Lay out these lines as a Markdown table with two columns, n for the row number and Line for the line itself, leaving out any blank lines.

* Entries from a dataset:
----------------

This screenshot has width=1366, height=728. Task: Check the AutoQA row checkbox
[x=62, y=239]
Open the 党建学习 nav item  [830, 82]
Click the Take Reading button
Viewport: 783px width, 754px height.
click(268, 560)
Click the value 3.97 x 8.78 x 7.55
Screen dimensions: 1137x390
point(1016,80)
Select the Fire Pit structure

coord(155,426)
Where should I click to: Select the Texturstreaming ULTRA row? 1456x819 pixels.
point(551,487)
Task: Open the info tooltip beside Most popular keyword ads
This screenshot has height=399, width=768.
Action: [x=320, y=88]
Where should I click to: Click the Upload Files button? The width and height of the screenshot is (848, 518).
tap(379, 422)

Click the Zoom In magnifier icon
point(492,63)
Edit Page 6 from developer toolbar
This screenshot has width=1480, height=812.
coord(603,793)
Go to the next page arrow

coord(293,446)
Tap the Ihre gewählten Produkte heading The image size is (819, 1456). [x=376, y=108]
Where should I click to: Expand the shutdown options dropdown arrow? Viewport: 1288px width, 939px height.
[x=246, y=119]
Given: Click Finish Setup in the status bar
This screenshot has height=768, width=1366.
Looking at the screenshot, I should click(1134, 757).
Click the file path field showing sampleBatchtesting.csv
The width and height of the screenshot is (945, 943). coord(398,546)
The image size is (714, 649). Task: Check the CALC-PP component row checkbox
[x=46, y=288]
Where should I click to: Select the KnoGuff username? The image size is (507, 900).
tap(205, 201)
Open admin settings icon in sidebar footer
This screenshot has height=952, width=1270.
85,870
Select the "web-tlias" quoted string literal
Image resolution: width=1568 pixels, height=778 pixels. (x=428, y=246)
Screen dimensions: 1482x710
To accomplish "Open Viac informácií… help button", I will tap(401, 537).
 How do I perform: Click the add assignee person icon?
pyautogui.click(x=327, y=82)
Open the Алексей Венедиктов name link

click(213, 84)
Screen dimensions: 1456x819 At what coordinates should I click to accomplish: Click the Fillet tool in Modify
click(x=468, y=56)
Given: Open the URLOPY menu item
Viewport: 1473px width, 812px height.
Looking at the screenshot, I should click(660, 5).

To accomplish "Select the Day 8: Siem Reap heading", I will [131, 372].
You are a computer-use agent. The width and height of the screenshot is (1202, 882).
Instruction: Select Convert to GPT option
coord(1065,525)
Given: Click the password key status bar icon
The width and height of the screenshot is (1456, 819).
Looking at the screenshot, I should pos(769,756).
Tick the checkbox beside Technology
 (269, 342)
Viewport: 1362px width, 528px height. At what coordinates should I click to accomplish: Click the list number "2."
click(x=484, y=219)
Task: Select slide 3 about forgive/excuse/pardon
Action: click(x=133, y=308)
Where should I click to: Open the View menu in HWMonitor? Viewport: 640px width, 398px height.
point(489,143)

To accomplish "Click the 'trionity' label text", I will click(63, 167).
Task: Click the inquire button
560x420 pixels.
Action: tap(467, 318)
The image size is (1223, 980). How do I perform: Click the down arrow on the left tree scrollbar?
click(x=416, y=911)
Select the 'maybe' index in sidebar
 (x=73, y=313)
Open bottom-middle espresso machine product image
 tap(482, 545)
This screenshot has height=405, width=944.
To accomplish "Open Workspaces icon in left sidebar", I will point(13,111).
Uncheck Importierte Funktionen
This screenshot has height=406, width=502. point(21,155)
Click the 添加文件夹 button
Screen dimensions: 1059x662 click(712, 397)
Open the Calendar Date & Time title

----------------

* RESPONSE TO THIS TASK:
| n | Line |
|---|---|
| 1 | This screenshot has width=1366, height=728. Task: Check the AutoQA row checkbox |
| 2 | [x=62, y=239] |
| 3 | Open the 党建学习 nav item  [830, 82] |
| 4 | Click the Take Reading button |
| 5 | Viewport: 783px width, 754px height. |
| 6 | click(268, 560) |
| 7 | Click the value 3.97 x 8.78 x 7.55 |
| 8 | Screen dimensions: 1137x390 |
| 9 | point(1016,80) |
| 10 | Select the Fire Pit structure |
| 11 | coord(155,426) |
| 12 | Where should I click to: Select the Texturstreaming ULTRA row? 1456x819 pixels. |
| 13 | point(551,487) |
| 14 | Task: Open the info tooltip beside Most popular keyword ads |
| 15 | This screenshot has height=399, width=768. |
| 16 | Action: [x=320, y=88] |
| 17 | Where should I click to: Click the Upload Files button? The width and height of the screenshot is (848, 518). |
| 18 | tap(379, 422) |
| 19 | Click the Zoom In magnifier icon |
| 20 | point(492,63) |
| 21 | Edit Page 6 from developer toolbar |
| 22 | This screenshot has width=1480, height=812. |
| 23 | coord(603,793) |
| 24 | Go to the next page arrow |
| 25 | coord(293,446) |
| 26 | Tap the Ihre gewählten Produkte heading The image size is (819, 1456). [x=376, y=108] |
| 27 | Where should I click to: Expand the shutdown options dropdown arrow? Viewport: 1288px width, 939px height. |
| 28 | [x=246, y=119] |
| 29 | Given: Click Finish Setup in the status bar |
| 30 | This screenshot has height=768, width=1366. |
| 31 | Looking at the screenshot, I should click(1134, 757). |
| 32 | Click the file path field showing sampleBatchtesting.csv |
| 33 | The width and height of the screenshot is (945, 943). coord(398,546) |
| 34 | The image size is (714, 649). Task: Check the CALC-PP component row checkbox |
| 35 | [x=46, y=288] |
| 36 | Where should I click to: Select the KnoGuff username? The image size is (507, 900). |
| 37 | tap(205, 201) |
| 38 | Open admin settings icon in sidebar footer |
| 39 | This screenshot has height=952, width=1270. |
| 40 | 85,870 |
| 41 | Select the "web-tlias" quoted string literal |
| 42 | Image resolution: width=1568 pixels, height=778 pixels. (x=428, y=246) |
| 43 | Screen dimensions: 1482x710 |
| 44 | To accomplish "Open Viac informácií… help button", I will tap(401, 537). |
| 45 |  How do I perform: Click the add assignee person icon? |
| 46 | pyautogui.click(x=327, y=82) |
| 47 | Open the Алексей Венедиктов name link |
| 48 | click(213, 84) |
| 49 | Screen dimensions: 1456x819 At what coordinates should I click to accomplish: Click the Fillet tool in Modify |
| 50 | click(x=468, y=56) |
| 51 | Given: Open the URLOPY menu item |
| 52 | Viewport: 1473px width, 812px height. |
| 53 | Looking at the screenshot, I should click(660, 5). |
| 54 | To accomplish "Select the Day 8: Siem Reap heading", I will [131, 372]. |
| 55 | You are a computer-use agent. The width and height of the screenshot is (1202, 882). |
| 56 | Instruction: Select Convert to GPT option |
| 57 | coord(1065,525) |
| 58 | Given: Click the password key status bar icon |
| 59 | The width and height of the screenshot is (1456, 819). |
| 60 | Looking at the screenshot, I should pos(769,756). |
| 61 | Tick the checkbox beside Technology |
| 62 |  (269, 342) |
| 63 | Viewport: 1362px width, 528px height. At what coordinates should I click to accomplish: Click the list number "2." |
| 64 | click(x=484, y=219) |
| 65 | Task: Select slide 3 about forgive/excuse/pardon |
| 66 | Action: click(x=133, y=308) |
| 67 | Where should I click to: Open the View menu in HWMonitor? Viewport: 640px width, 398px height. |
| 68 | point(489,143) |
| 69 | To accomplish "Click the 'trionity' label text", I will click(63, 167). |
| 70 | Task: Click the inquire button |
| 71 | 560x420 pixels. |
| 72 | Action: tap(467, 318) |
| 73 | The image size is (1223, 980). How do I perform: Click the down arrow on the left tree scrollbar? |
| 74 | click(x=416, y=911) |
| 75 | Select the 'maybe' index in sidebar |
| 76 |  (x=73, y=313) |
| 77 | Open bottom-middle espresso machine product image |
| 78 |  tap(482, 545) |
| 79 | This screenshot has height=405, width=944. |
| 80 | To accomplish "Open Workspaces icon in left sidebar", I will point(13,111). |
| 81 | Uncheck Importierte Funktionen |
| 82 | This screenshot has height=406, width=502. point(21,155) |
| 83 | Click the 添加文件夹 button |
| 84 | Screen dimensions: 1059x662 click(712, 397) |
| 85 | Open the Calendar Date & Time title |